Front Page Continuation (72) Inventor Jaroslav Frowzek, Austria Golling Markt 295

Claims (9)

[Claims] 1. A fuel injection device for an internal combustion engine, comprising a high pressure fuel pump (1) for pumping fuel from a low pressure chamber (5) to a high pressure collecting chamber (9), the high pressure collecting chamber (9). )
Is connected via a high-pressure conduit (13) with an injection valve (15) which rushes into the combustion chamber of a fueled internal combustion engine,
The opening and closing movements of the injection valve (15) respectively cause the high pressure conduit (1
In the type controlled by an electrically controlled control valve (17) located in 3) in the injection valve (15), the control valves (17) are oriented opposite one another 2
It has a piston-shaped valve member (23) with two valve sealing surfaces, and the ring web (3
The conical first valve sealing surface (31) located in 3)
A flat second valve sealing surface (43) cooperating with the conical valve seat (35) and arranged in the collar (39) has a hole (4
5) cooperating with a flat valve seat (47) which surrounds the ring web (3) bounded by the flat valve seat (47) and the conical valve seat (35).
3) and a pressure chamber (49) surrounding the collar (39) are provided, and the wall of the pressure chamber (49) is the collar (39).
Has a small play forming a restriction (51) with respect to the peripheral surface of the collar (39), in this case a flat valve sealing surface (43) and a flat valve seat in the collar (39). A buffer chamber (53) is formed between (47) and the flat seat valve when the valve is opened, and the buffer chamber (53) is connected to the flat valve seat (47) and has a hole (45). The hole (4
5) A pressure release chamber (65) is connectable via a pressure release passage (55) formed between the piston shaft (41) of the valve member (23) guided in the inside and 5) and having a small cross section.
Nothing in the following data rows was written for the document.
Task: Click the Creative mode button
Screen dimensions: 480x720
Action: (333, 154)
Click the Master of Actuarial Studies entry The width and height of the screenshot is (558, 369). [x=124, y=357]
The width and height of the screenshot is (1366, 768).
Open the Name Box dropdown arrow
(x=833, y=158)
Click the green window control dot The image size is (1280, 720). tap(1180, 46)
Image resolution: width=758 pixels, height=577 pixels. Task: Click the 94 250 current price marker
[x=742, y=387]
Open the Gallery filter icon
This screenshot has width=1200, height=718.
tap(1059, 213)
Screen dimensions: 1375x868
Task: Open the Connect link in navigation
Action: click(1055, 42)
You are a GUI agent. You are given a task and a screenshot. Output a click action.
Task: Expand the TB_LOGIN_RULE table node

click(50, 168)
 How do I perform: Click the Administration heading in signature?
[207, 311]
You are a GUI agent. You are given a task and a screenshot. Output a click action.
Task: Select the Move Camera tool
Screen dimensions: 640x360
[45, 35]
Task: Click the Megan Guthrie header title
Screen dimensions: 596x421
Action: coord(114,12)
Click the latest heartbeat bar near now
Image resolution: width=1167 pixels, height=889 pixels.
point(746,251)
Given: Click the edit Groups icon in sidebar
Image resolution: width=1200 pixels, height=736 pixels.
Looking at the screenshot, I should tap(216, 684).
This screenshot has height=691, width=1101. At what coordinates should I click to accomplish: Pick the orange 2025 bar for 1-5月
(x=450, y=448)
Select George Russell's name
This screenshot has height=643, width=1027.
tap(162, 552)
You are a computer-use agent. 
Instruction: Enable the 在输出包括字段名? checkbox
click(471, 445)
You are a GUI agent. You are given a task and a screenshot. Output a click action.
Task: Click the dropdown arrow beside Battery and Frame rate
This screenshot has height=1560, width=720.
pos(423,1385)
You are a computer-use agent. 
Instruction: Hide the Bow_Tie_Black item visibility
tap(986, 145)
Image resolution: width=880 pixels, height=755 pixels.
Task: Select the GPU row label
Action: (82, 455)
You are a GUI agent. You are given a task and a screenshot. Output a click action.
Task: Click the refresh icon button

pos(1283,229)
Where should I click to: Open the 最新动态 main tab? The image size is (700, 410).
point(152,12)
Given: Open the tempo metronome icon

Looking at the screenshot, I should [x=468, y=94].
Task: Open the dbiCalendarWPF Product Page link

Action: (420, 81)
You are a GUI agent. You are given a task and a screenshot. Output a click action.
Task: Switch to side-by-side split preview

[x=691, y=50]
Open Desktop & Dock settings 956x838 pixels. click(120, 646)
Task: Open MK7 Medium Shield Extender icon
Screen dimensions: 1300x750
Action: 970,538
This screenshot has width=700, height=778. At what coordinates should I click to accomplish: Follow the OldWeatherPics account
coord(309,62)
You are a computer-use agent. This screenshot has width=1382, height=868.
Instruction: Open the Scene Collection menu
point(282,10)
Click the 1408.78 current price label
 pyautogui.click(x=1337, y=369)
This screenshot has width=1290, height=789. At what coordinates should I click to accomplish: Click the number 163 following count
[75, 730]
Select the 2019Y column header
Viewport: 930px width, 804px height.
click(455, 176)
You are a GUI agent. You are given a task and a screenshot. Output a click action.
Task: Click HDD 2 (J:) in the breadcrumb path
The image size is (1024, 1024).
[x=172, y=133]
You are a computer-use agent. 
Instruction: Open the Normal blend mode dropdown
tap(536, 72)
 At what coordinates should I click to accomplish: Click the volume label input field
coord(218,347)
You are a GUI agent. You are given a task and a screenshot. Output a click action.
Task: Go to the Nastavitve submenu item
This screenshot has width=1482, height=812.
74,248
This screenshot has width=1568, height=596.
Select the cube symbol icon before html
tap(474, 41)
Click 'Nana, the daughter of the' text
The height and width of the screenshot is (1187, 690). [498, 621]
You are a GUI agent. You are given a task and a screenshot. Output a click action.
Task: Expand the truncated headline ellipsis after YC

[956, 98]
A fuel injection device for an internal combustion engine, characterized in that 2. A collar (39) and a ring web (33).
Between the valve member (23) and the first ring groove (3
7) is provided, and the inner diameter of the ring groove (37) is
The diameter of the second ring groove (59) connected to the conical valve sealing surface (31) of the valve member (23) is equal to the diameter of the second ring groove (59).
At the end opposite to that, the guide piston portion (61) is restricted by the guide piston portion (61) provided on the valve member (23), and the guide piston portion (61) is closely packed with the guide hole (6).
3) The fuel injection device according to claim 1, which is guided inside. 3. The fuel injection device according to claim 2, wherein the outer diameter of the collar (39) is the same as the outer diameter of the ring web (33). 4. The fuel injection device according to claim 1, wherein a pressure conduit (73) leads from the pressure chamber (49) to the injection valve (15). 5. A ring chamber (60) is formed in the area of the second ring groove (59) between the valve member (23) and the wall of the guide hole (63), and the ring chamber (60) is formed. 3. The fuel injection device according to claim 2, wherein the) opens into the high-pressure conduit (13). 6. The valve member (23) has an axial through hole (6).
9), and the through hole (69) has a pressure release passage (5
In the range of 5), a lateral hole (71) intersecting with the through hole (69) is provided, and the lateral hole (71) is provided in the pressure release passageway (5).
5) connecting the pressure relief chamber (65) limited by the guide piston portion (61), from which the return conduit (67) extends to the low pressure chamber (5), The fuel injection device according to claim 1. 7. A high pressure conduit (13) for each injection valve (15).
2. An additional pressure storage chamber (19) is provided between the high-pressure collecting chamber (9) and the control valve (17) in.
The fuel injection device described. 8. The fuel injection device according to claim 7, wherein the pressure accumulator chamber (19) is arranged in the casing (21) of the control valve (17). 9. The fuel injection device according to claim 1, wherein the valve member (23) of the control valve (17) is arranged at right angles to the axis of the valve member (79) of the injection valve (15).